Alguém explica por favor que mágica é essa que Paris tem?
kesia
Evandro, voce conseguiu traduzir e transmitir esta sensação, quando voce volta de Paris voce fica com DPP, Depressão Pós Paris, e sua vida muda , a forma de voce olhar a vida, a cidade , as pessoas mudm também, adorei seu texto!!!
Barbara Silva
Evandro, adorei seu texto, você disse tudo. Meu sonho era conhecer Paris, realizei isso em maio desse ano e já penso na volta. Uma verdadeira paixão.
Joe
Evandro, mais uma vez parabéns, excelente texto. O que aconteceu comigo e acredito que com quase todos que viram Paris pela primeira vez, foi uma espécie de renascimento, é como se dali pra frente Paris fosse uma mola propulsora, sempre despertando em nós uma inquietação, um desejo ardente de revê-la. Todas as vezes que voltamos de Paris fica aquela certeza que deixamos de ver algo, de viver alguma experiencia a mais. Dessa forma procurei fazer assim como a Ina Caro, em seu Livro “Paris sobre Trilhos”, e Lorànt Deutsch em “Paris, próxima parada”, uma viagem através do tempo, seja pelos metrôs ou RER, que nos leva em pouco tempo de um século a outro, visitando reis e todo seu séquito. Me digam, qual cidade no mundo nos oferece tanto conhecimento, cultura, arte e gastronomia? “Donc, Paris sera toujours Paris.”
A bientôt Paris!
silvio reis
Depois da 1a vez em Paris, que foi de lua-de-mel combinada com ferias, as nossas ferias tem que incluir Paris na ida ou na volta 🙂
O incrivel é que a passagem pode sair mais barata se voce incluir uma cidade como milao, roma, londres, etc. E abre a passagem na ida e na volta, 3/4 dias antes e depois.

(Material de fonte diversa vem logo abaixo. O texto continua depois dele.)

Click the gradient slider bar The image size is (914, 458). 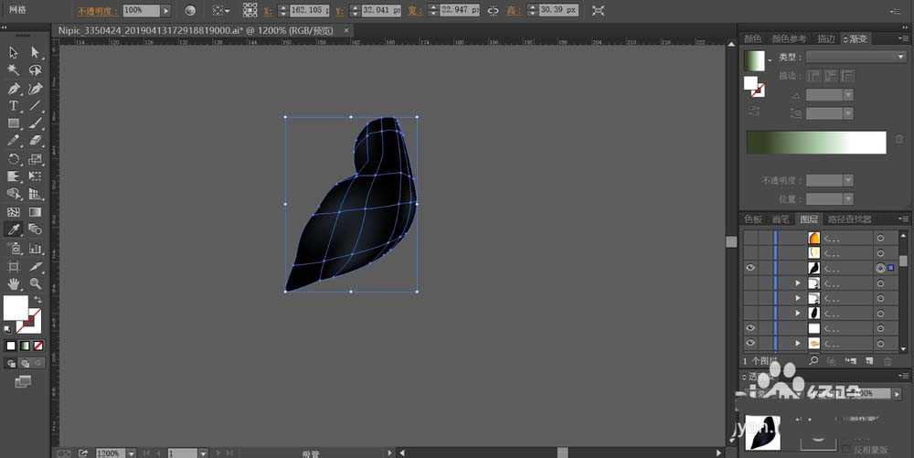(816, 143)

Num mundo de lembrancas digitais encontrar dentro do guia de viagens aquela foto de papel tirada numa cabine de fotos na estacao de Vernon não te faz lembrar da vergonha de ser tao piegas, mas do dia nos jardins de monet, ate dar animo para ler Em busca do tempo perdido! Menos né?
eymard
Esse é o Dodo! O texto diz um pouco de cada um de nós. Alertas como os caçadores. Mas caçadores urbanos que por instantes se desligam de sua excessiva humanidade para apenas flanar e viver Paris. Eterno retorno. Sempre um até breve.
Erika
Sou sua fã, “Dodô” (se me permite a intimidade!). Que belo texto para começar o dia! Paris é isso mesmo, um lugar da qual nunca realmente partimos.